BRANO DA LEGGERE:
Storie Web martedì, Marzo 31

La pirateria audiovisiva non è più solo il film visto senza pagare o la partita scovata su una piattaforma illegale. È diventata una trappola digitale che si apre con un click e si richiude, spesso, sul portafoglio, sui dati personali e perfino sulla rete domestica degli utenti. È questo il cuore del messaggio contenuto nella ricerca I-Com “Il prezzo nascosto della pirateria”, presentato alla Camera dal presidente I-Com Stefano da Empoli alla presenza di Ylenja Lucaselli, membro della Commissione Bilancio della Camera; Alberto Barachini, sottosegretario alla Presidenza del Consiglio con delega all’Informazione e all’Editoria; Massimiliano Capitanio, commissario Agcom e Ivano Gabrielli, direttore del servizio Polizia Postale e delle Comunicazioni. In un flash: dietro lo streaming illegale non c’è solo una violazione del diritto d’autore, ma un ecosistema opaco dove proliferano phishing, malware, furti di identità e truffe economiche.

I numeri danno la misura del fenomeno. Secondo lo studio, in Italia chi utilizza servizi pirata e finisce vittima di furti di dati personali o frodi digitali subisce una perdita economica media di circa 1.200 euro. Per la fascia tra i 45 e i 64 anni il danno supera i 1.500 euro pro capite. Complessivamente il conto è salito da 1,24 miliardi nel 2022 a 1,32 miliardi nel 2023, fino a oltrepassare quota 1,42 miliardi nel 2024: un balzo del 14,5% in tre anni. E non si tratta di una platea marginale, visto che la pirateria, secondo i dati Fapav-Ipsos richiamati nello studio, riguarda circa il 40% della popolazione adulta italiana.

La fotografia diventa ancora più nitida quando si guarda ai meccanismi del rischio. Le piattaforme illegali non sono semplici scorciatoie per accedere a contenuti gratis o a basso costo: sono spesso costruite per catturare informazioni, reindirizzare verso siti malevoli, spingere al download di software infetti o carpire credenziali bancarie e identità digitali.

Nel materiale presentato da I-Com si ricorda, fra l’altro, che il rischio di malware per chi usa canali pirata può essere dieci volte superiore, mentre fra i giovani tra 15 e 25 anni il 62% dei “pirati” ha subito attacchi informatici. Le Iptv illecite, poi, aggiungono un livello ulteriore di esposizione: non solo contenuti abusivi, ma anche app e software che possono spalancare la porta a botnet, ransomware e controllo da remoto dei dispositivi.

«Con questo studio vogliamo offrire un contributo concreto al dibattito sulla pirateria, portando l’attenzione su un ambito ancora poco esplorato: i rischi per la sicurezza digitale degli utenti che accedono a contenuti illegali», commenta Stefano da Empoli, presidente di I-Com. «Si tratta di un fenomeno allarmante, anche perché le piattaforme illegali sono uno dei principali veicoli di diffusione di malware, attacchi di phishing e di sottrazione dei dati personali sensibili degli utenti, poi rivenduti sul dark web. È quindi fondamentale aumentare la consapevolezza sui pericoli della pirateria, in particolare tra i giovani che, oltre a essere tra i soggetti più esposti ai rischi digitali, sono anche i più penalizzati dagli effetti sempre più rilevanti in termini di perdita di posti di lavoro».

RECORD DEL DATASET:
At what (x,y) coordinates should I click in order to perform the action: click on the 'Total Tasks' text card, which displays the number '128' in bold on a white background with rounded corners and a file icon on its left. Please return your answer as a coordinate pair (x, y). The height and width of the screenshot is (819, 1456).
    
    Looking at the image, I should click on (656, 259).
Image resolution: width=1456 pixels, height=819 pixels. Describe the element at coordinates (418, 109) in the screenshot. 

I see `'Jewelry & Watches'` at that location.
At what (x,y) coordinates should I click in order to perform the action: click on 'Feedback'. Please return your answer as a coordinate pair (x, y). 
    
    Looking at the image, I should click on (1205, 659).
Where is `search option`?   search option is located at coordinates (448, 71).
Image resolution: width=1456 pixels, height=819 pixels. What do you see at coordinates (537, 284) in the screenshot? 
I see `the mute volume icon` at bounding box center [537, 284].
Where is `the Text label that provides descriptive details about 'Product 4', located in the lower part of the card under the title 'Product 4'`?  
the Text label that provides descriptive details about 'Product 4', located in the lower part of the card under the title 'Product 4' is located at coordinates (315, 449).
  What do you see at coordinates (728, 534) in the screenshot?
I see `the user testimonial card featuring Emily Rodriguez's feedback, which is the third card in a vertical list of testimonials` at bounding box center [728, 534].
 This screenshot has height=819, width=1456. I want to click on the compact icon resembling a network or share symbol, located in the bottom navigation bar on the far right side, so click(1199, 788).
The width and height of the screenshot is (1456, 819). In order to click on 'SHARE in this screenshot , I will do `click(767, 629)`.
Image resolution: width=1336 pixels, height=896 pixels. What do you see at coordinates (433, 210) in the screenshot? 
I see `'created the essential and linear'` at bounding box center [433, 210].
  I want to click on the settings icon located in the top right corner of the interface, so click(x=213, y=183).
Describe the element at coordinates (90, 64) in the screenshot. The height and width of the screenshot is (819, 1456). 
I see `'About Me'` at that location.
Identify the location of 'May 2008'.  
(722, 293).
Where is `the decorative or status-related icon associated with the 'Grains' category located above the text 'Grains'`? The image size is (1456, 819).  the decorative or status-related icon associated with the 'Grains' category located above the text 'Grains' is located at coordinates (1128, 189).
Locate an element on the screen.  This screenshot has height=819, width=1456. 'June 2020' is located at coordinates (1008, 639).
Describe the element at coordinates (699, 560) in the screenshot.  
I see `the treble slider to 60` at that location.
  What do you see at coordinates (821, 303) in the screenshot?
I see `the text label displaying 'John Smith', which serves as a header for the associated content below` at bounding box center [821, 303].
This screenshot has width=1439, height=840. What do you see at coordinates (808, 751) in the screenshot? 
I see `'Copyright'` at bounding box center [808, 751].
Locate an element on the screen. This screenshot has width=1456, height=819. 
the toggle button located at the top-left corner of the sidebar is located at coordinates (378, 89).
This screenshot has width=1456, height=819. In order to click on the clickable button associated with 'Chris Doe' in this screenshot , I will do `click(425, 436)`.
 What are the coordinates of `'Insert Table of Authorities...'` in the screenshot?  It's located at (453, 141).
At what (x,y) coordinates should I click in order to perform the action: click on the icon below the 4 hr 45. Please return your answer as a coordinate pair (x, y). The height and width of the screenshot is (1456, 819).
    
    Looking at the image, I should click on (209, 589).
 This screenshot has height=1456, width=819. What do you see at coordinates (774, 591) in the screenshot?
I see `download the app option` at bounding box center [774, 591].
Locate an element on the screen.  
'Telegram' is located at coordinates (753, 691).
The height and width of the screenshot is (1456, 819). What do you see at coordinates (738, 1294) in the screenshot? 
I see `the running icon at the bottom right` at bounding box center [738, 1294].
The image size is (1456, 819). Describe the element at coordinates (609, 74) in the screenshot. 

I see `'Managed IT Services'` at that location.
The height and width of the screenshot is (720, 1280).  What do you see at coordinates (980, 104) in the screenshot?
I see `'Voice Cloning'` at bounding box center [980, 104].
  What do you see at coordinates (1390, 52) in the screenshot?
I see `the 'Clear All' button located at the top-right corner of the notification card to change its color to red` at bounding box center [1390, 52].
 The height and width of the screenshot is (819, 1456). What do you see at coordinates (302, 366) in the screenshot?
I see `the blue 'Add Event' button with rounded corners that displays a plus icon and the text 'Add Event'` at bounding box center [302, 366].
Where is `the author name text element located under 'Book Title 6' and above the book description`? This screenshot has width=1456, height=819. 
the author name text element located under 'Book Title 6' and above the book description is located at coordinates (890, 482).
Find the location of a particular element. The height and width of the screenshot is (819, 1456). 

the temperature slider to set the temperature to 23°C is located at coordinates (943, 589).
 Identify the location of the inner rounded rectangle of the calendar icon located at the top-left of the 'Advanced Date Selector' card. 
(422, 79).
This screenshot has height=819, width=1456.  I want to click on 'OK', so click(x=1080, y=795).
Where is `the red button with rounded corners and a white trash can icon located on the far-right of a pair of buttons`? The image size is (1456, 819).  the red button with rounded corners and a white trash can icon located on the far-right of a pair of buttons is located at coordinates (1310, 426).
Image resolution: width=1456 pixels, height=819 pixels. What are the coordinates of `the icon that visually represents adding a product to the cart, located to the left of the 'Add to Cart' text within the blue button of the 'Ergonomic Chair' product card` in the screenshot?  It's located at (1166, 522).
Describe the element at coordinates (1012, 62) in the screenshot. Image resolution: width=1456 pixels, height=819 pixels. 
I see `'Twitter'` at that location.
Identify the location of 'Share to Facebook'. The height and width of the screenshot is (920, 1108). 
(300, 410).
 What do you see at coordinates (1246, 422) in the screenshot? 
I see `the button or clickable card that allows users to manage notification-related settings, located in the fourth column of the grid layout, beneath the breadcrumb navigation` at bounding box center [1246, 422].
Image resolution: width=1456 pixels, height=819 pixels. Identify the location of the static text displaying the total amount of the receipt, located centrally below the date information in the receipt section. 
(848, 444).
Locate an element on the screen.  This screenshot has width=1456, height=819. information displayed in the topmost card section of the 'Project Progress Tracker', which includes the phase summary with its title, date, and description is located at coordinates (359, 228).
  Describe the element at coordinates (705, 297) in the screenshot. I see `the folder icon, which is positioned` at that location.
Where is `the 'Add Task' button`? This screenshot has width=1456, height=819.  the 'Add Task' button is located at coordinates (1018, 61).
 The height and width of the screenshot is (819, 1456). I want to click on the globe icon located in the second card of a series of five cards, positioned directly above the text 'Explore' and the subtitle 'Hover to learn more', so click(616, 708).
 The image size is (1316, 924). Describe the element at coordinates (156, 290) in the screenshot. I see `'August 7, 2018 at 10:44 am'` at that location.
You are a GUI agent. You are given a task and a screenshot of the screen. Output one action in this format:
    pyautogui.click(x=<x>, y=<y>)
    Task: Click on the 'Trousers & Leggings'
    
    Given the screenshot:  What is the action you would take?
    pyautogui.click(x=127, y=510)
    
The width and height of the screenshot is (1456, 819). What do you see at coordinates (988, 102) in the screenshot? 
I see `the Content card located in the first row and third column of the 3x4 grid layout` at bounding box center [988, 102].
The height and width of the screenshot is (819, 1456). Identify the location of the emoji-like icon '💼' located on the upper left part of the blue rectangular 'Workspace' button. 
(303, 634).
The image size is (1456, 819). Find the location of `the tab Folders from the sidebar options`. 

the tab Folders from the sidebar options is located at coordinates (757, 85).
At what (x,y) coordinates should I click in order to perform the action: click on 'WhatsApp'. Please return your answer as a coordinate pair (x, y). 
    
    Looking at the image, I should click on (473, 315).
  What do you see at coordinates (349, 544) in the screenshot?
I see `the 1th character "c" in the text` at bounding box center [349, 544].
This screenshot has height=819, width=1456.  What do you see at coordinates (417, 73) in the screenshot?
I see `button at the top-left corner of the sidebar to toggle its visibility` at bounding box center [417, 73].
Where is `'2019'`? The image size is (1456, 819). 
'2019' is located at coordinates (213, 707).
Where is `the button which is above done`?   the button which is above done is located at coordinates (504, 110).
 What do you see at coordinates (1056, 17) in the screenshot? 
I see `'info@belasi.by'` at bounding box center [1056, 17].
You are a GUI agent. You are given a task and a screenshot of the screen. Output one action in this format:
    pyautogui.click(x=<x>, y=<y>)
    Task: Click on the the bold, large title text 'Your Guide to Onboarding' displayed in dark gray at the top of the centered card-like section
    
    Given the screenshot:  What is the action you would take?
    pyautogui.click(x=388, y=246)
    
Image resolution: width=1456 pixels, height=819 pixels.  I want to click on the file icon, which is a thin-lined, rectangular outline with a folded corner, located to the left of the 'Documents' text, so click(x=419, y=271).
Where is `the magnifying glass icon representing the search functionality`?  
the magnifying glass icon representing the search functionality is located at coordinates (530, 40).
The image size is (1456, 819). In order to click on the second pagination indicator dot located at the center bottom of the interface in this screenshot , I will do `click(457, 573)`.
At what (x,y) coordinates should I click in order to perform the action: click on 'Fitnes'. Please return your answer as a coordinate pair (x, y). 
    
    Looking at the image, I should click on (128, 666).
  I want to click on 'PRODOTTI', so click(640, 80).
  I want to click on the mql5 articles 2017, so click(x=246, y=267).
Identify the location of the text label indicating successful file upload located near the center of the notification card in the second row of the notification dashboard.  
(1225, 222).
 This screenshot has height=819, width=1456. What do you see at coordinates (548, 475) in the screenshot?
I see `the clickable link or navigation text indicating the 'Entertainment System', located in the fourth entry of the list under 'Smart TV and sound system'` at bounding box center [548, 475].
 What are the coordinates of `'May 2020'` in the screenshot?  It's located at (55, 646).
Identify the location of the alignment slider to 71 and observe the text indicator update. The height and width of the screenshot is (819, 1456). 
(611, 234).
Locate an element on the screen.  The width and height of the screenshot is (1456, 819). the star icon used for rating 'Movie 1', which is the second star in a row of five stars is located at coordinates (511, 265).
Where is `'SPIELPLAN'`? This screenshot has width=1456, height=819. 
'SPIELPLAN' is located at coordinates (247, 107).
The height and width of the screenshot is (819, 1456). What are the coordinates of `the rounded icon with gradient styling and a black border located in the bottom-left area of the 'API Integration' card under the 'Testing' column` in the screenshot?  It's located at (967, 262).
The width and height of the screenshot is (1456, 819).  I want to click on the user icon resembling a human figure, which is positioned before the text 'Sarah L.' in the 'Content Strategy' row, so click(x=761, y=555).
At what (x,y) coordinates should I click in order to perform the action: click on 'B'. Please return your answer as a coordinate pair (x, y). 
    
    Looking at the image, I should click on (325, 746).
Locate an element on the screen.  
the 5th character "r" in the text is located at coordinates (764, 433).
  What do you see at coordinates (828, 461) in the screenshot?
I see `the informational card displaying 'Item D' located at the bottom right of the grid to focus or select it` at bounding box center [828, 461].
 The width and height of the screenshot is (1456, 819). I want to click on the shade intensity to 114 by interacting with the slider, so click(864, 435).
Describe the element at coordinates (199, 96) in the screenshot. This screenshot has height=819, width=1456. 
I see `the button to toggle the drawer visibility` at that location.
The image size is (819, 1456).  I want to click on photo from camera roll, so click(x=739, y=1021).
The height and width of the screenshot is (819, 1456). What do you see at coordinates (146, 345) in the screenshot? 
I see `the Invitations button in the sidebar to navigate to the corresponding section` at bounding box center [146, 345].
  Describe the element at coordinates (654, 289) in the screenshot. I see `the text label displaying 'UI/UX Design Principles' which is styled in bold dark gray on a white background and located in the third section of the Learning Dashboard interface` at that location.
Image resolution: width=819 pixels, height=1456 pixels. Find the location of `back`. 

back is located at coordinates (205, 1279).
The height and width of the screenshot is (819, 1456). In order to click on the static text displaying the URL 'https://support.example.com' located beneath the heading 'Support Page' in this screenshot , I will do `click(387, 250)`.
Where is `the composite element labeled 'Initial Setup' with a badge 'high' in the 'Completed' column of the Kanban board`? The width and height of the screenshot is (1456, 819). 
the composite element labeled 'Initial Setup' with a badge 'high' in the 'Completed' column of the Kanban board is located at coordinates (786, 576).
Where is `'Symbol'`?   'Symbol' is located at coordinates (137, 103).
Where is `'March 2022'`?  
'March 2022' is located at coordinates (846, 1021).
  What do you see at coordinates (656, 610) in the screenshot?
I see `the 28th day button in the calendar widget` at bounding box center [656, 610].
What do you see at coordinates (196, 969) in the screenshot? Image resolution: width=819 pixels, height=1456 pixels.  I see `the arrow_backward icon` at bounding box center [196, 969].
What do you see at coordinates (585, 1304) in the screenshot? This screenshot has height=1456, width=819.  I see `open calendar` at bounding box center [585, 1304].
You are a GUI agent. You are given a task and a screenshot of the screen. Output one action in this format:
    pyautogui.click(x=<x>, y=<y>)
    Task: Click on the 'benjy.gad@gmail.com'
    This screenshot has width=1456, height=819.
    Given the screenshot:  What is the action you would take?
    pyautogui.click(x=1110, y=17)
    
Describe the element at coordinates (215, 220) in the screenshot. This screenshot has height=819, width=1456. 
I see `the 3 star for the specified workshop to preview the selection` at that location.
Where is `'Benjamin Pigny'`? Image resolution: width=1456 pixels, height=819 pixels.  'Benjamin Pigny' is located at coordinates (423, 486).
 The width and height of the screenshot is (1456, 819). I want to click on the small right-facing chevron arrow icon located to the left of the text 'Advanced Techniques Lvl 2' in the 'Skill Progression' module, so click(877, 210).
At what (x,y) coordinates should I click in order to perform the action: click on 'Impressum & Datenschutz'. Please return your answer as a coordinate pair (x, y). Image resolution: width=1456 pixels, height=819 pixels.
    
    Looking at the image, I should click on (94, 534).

CONSEGNA ESERCIZIO:
Aggiorna, per favore, il brano dell'articolo sulla pirateria che parte dalle parole "La fotografia diventa" e si ferma dopo "remoto dei dispositivi.": riportalo scrivendo "spyware" al posto di "ransomware".

SOLUZIONE SVOLTA:
La fotografia diventa ancora più nitida quando si guarda ai meccanismi del rischio. Le piattaforme illegali non sono semplici scorciatoie per accedere a contenuti gratis o a basso costo: sono spesso costruite per catturare informazioni, reindirizzare verso siti malevoli, spingere al download di software infetti o carpire credenziali bancarie e identità digitali.

Nel materiale presentato da I-Com si ricorda, fra l’altro, che il rischio di malware per chi usa canali pirata può essere dieci volte superiore, mentre fra i giovani tra 15 e 25 anni il 62% dei “pirati” ha subito attacchi informatici. Le Iptv illecite, poi, aggiungono un livello ulteriore di esposizione: non solo contenuti abusivi, ma anche app e software che possono spalancare la porta a botnet, spyware e controllo da remoto dei dispositivi.